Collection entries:
━━━━━━━━━━

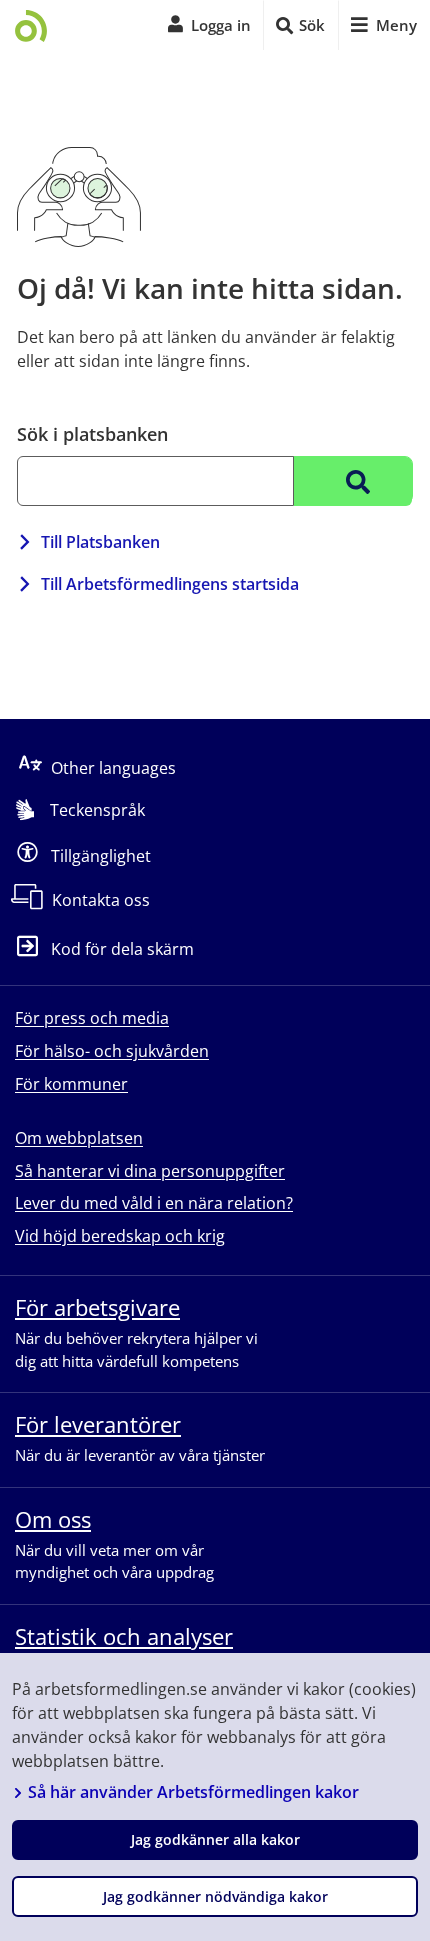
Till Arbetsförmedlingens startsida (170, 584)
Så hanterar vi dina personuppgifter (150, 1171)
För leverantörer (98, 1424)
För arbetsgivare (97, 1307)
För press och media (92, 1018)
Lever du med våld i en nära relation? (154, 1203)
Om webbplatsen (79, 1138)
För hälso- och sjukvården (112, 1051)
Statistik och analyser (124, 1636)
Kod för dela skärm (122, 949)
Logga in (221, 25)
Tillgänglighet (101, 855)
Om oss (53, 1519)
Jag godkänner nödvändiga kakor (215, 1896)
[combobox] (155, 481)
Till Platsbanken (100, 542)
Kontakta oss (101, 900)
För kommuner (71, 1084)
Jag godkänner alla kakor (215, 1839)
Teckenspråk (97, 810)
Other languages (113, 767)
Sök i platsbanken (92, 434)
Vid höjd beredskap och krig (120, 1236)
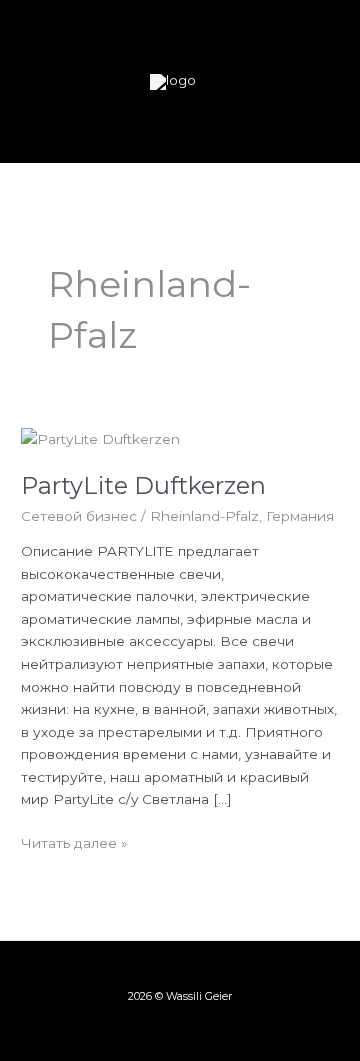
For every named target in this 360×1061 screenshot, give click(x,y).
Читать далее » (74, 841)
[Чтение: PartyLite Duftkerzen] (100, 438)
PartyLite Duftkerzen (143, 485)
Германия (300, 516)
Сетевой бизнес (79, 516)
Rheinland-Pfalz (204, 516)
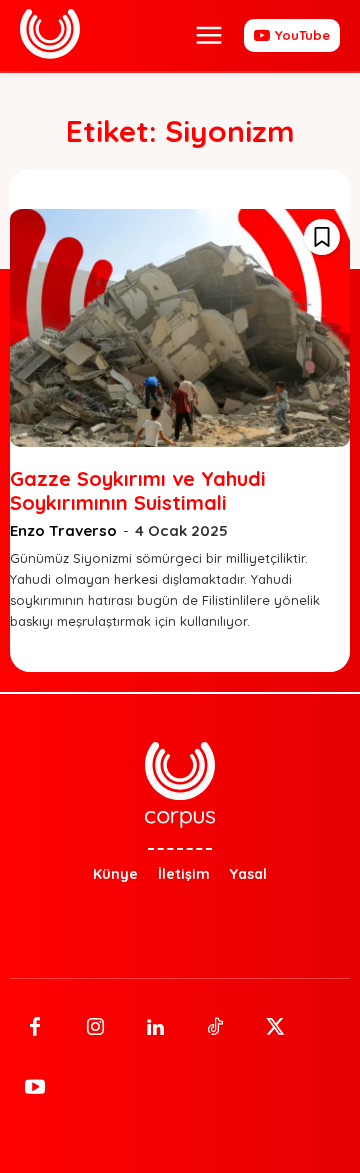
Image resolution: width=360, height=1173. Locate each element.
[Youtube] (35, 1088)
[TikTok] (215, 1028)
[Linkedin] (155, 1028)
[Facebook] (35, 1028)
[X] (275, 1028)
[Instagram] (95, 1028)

━━━━━━━━━━

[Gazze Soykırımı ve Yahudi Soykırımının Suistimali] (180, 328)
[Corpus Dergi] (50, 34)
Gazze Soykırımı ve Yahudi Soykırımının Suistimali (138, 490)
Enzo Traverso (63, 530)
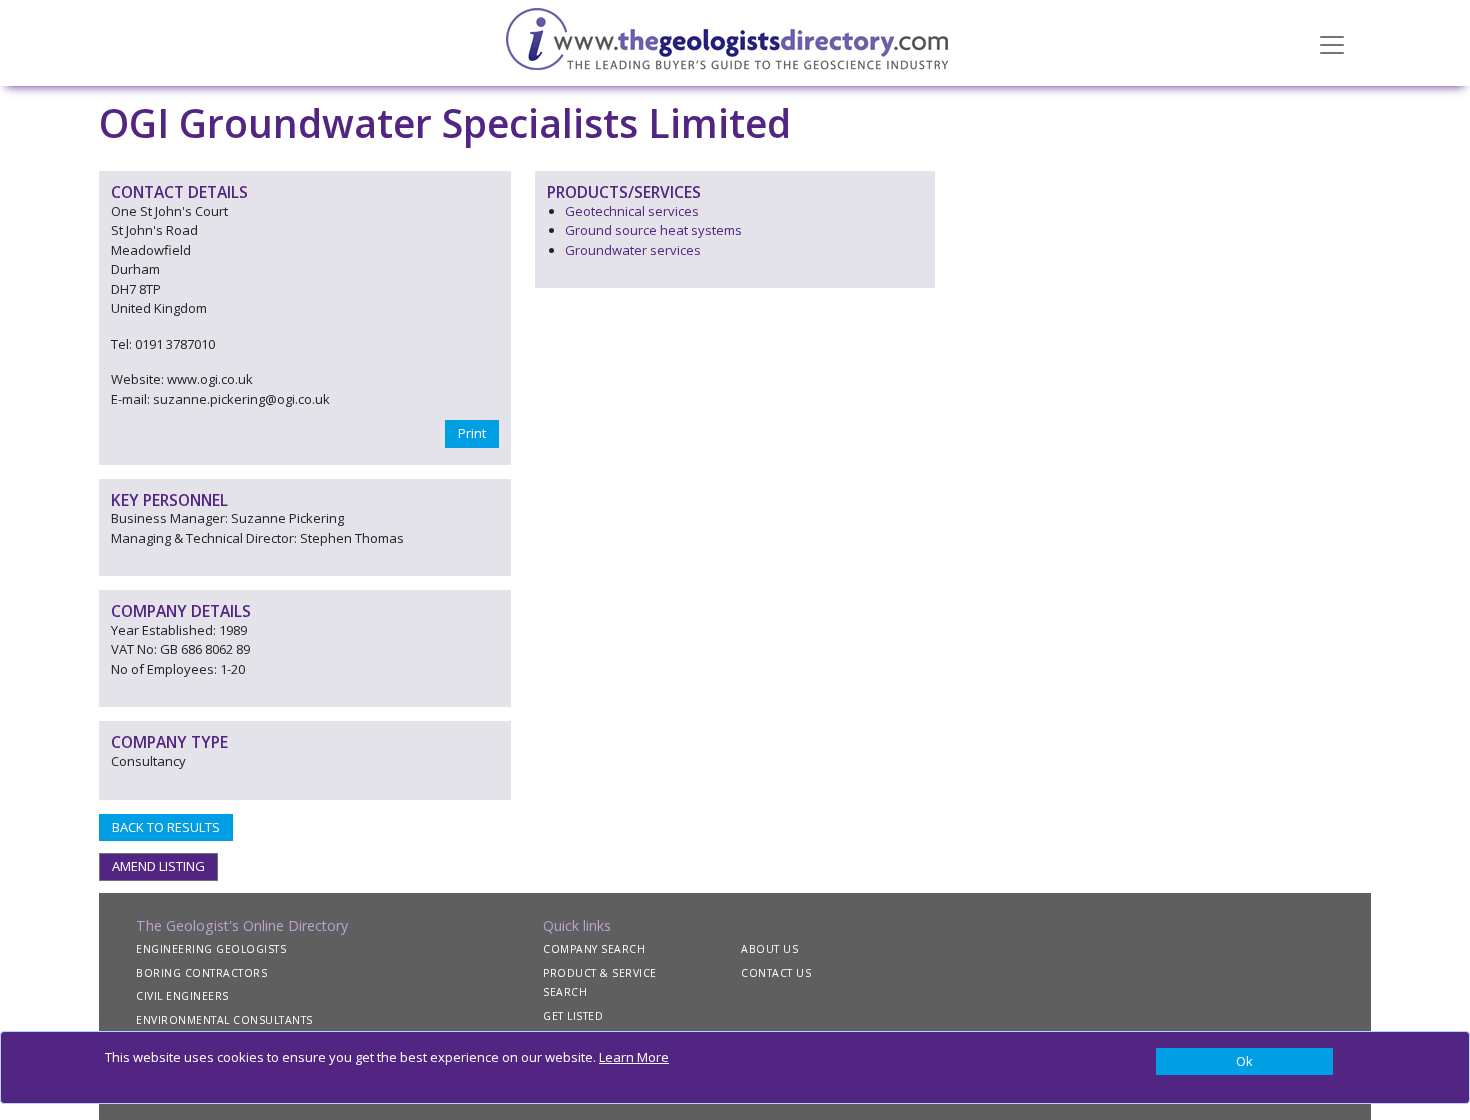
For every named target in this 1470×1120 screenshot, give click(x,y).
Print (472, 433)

━━━━━━━━━━

## TASK TO COMPLETE
Which lines of the data above contain "Duftkerzen"? Copy each one.

## EXERCISE SOLUTION
[Чтение: PartyLite Duftkerzen] (100, 438)
PartyLite Duftkerzen (143, 485)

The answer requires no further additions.